Darragh Parsons is a legendary Toronto Stage Manager, well known for her exceptional baked goods. She’s been working with the company for nearly 10 years on some of our celebrated works including Ma Rainey’s Black Bottom, for colored girls…, Of Human Bondage, and on major works in the community like The Phantom of the Opera (Pantages Theatre) and two national tours of Cats. Read more to get Darragh’s take on a Pinter play like Betrayal, on stage now!
A stage manager pulls the technical elements together from all designs and direction over the rehearsal period, in what we lovingly call Tech week, and puts it all in book called the prompt script. That book is gold in the end but it all goes through the wringer before it gets to the shiny final copy.
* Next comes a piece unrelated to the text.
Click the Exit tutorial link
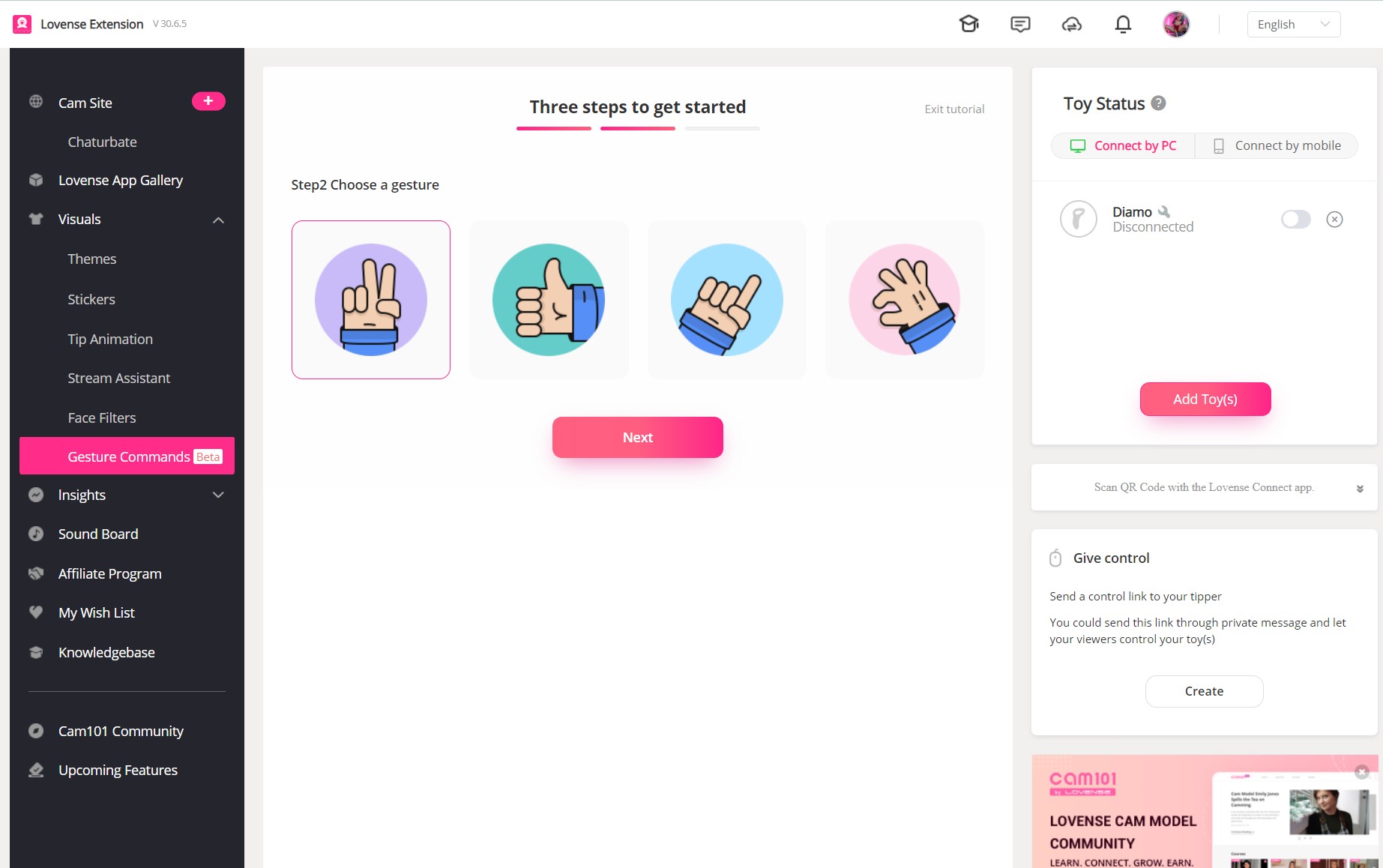This screenshot has height=868, width=1383. tap(953, 109)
Pinter exposes character flaws through humor, rhythm, absurd situations and simplicity. But be aware, his words are a mechanism, so don’t look for truth or meaning in them. There is rarely a connection between the characters and how they all pretend they are communicating. Anxiety is at the root of it all—no one feels comfortable, and their memories are flawed. All of the characters work for control because it is easier to control than connect. The actors have to read between the lines, between the words and for God’s sake never pause unless indicated! There are 130 pauses in Betrayal. Silence is not an actor forgetting a line, it is scripted. In fact, there are 16 scripted silences in Betrayal.
Working in reverse time is a challenge. We are telling the story but the audience always knows more than the character. Navigating what the character knows makes discussions become entangled. Robert knows this. Robert thinks Jerry knows this. Jerry doesn’t know what Robert knows. Emma doesn’t know that Robert knows and Emma doesn’t tell Jerry that Robert knows or what she knows. Jerry lives in fear of Judith knowing and of Robert knowing. Jerry knows very little of anything really. Robert says this but is that a lie or the truth?. No one really knows what and who—those are the questions in Pinter.
For a 75 minute play that appears to be a bunch of superficial conversations in a story of people having affairs it will make you think, laugh, and applaud. Betrayal by Harold Pinter runs until September 22, 2019.